Terraform For EC2

Here's some non-trivial terraform for spinning up an EC2 instance:

First we look up a pre-defined security group (i.e. firewall rules)
Then we look up a pre-defined SSH keypair
Finally we create the EC2 instance using a specific AMI ID (we could have looked this up as well)
We give it user_data as a script to be run on first boot up
We also give it some files like our SSL private key, the chained certificate file, and a configuration file for nginx
Lastly, we associate the EC2 instance with an elastic IP address

Hope this helps someone!

data "aws_security_group" "selected" {
  name = "webserver rules"
}

data "aws_key_pair" "web" {
  key_name = "awskeypair-webserver"
}

resource "aws_instance" "web" {
  ami           = "ami-007855ac798b5175e"
  instance_type = "t2.micro"
  vpc_security_group_ids = [data.aws_security_group.selected.id]
  tags = {
    Name = "Nginx"
  }
  key_name = data.aws_key_pair.web.key_name
  user_data = "${file("init.sh")}"
  user_data_replace_on_change = true
  provisioner "file" {
    source      = "ssl/generated-private-key.txt"
    destination = "/home/ubuntu/generated-private-key.txt"
    connection {
      type        = "ssh"
      user        = "ubuntu"
      private_key = "${file("~/.ssh/awskeypair-webserver.pem")}"
      host        = "${self.public_dns}"
    }
  }
  provisioner "file" {
    source      = "ssl/chained.crt"
    destination = "/home/ubuntu/chained.crt"
    connection {
      type        = "ssh"
      user        = "ubuntu"
      private_key = "${file("~/.ssh/awskeypair-webserver.pem")}"
      host        = "${self.public_dns}"
    }
  }
  provisioner "file" {
    source      = "nginx.conf"
    destination = "/home/ubuntu/nginx.conf"
    connection {
      type        = "ssh"
      user        = "ubuntu"
      private_key = "${file("~/.ssh/awskeypair-webserver.pem")}"
      host        = "${self.public_dns}"
    }
  }
}

resource "aws_eip_association" "eip_assoc" {
  instance_id   = aws_instance.web.id
  allocation_id = data.aws_eip.nginx.id
}

data "aws_eip" "nginx" {
  tags = {
    Name = "nginx"
  }
}

Here is init.sh.
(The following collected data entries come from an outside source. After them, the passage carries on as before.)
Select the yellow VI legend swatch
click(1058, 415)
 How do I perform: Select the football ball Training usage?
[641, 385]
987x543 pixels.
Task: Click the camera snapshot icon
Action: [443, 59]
Note that installing nginx seems to start it for us, so to pick up our config we have to restart it.

echo "Updating the OS"
apt update -y

echo "Installing nginx"
apt install -y nginx
echo "Removing the default site"
rm /etc/nginx/sites-enabled/default
echo "Linking my-site.conf -> nginx.conf"
ln -s /home/ubuntu/nginx.conf /etc/nginx/sites-enabled/my-site.conf

echo "Starting nginx"
nginx

echo "Trying to restart nginx"
nginx -s stop
nginx